About one in six patients however stop taking their aspirin within three years, a Swedish study found. It warned against stopping the low dose of aspirin, because it raises the risk of heart attack or stroke by nearly 40 percent.
Lead author of the study Dr. Johan Sundstrom told Reuters Health that low-dose aspirin makes the platelets in the blood less likely to form clots.

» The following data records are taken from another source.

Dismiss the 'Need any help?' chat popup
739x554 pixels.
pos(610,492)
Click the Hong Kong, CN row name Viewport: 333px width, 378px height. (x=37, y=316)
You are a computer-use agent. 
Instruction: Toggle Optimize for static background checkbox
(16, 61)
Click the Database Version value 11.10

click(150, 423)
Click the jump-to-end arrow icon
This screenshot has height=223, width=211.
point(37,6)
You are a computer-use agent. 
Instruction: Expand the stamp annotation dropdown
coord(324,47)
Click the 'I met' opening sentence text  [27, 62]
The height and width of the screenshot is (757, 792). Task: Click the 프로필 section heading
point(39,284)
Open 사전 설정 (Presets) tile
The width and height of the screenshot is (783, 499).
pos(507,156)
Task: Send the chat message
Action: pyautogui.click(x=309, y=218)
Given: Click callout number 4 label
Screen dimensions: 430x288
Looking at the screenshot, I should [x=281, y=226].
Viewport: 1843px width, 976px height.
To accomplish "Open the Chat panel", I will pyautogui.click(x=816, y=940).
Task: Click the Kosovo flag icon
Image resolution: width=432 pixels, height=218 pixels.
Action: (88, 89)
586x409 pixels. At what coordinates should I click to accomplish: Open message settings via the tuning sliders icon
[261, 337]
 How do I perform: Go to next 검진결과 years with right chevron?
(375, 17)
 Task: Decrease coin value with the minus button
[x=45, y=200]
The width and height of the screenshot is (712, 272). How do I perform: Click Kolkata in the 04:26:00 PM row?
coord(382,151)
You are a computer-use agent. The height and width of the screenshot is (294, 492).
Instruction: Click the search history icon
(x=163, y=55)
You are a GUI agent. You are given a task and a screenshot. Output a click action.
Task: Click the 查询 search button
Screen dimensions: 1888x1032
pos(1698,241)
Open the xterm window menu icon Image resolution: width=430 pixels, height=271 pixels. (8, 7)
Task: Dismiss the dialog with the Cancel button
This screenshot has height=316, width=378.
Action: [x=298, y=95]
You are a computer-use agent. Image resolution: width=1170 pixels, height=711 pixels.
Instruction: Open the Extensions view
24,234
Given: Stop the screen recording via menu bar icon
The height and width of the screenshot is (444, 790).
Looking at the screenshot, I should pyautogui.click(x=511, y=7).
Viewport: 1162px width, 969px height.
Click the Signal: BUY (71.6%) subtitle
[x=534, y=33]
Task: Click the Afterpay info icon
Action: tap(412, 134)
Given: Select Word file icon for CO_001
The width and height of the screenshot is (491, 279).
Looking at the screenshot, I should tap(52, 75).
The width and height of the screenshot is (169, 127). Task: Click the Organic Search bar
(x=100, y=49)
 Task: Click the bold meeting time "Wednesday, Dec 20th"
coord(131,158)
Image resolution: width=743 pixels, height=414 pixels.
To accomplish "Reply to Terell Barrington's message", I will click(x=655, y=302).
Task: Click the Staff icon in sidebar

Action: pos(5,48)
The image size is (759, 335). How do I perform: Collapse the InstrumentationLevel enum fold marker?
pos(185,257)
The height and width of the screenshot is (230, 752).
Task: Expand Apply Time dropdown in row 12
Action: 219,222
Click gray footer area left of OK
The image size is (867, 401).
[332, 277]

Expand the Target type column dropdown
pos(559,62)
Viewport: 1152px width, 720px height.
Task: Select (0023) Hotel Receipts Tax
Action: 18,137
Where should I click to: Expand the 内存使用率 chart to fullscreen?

This is especially useful in the coronary or carotid arteries, where blood clots may lead to myocardial infarctions and strokes.
Sundstrom, an epidemiologist at Uppsala University added that millions of patients worldwide take aspirin on a daily basis and might consider stopping at some time during their life.
“We performed this study to help physicians and patients to make an informed decision whether or not to stop aspirin use,” he explained.
To see if risk rises after a patient stops aspirin therapy, Sundstrom’s team used nationwide medical and death registries to identify patients over age 40 taking low-dose aspirin. In Sweden, low-dose aspirin is available only by prescription, so the researchers were also able to see who continued filling their prescriptions between 2005 and 2009.
The researchers analyzed records for 601,527 patients, who were cancer-free and had taken at least 80 percent of their prescribed aspirin doses during the first year of treatment. After excluding a small proportion of patients whose medical records showed a reason for stopping aspirin, such as surgery or a case of severe bleeding, they found that about 15 percent of the full group had stopped taking their aspirin after about three years.
At the end of the study period, there were a total of 62,690 cardiovascular events, defined as hospitalization for a heart attack or stroke, or cardiovascular death.
The study lead author said patients who discontinued aspirin had a 37 percent higher rate of cardiovascular events than those who continued. That translates to one extra cardiovascular event each year among every 74 patients who stopped taking aspirin.
The risk increased shortly after discontinuation, and did not appear to diminish over time, he added.
“Adherence to low-dose aspirin treatment in the absence of major surgery or bleeding is likely an important treatment goal,” stressed Sundstrom.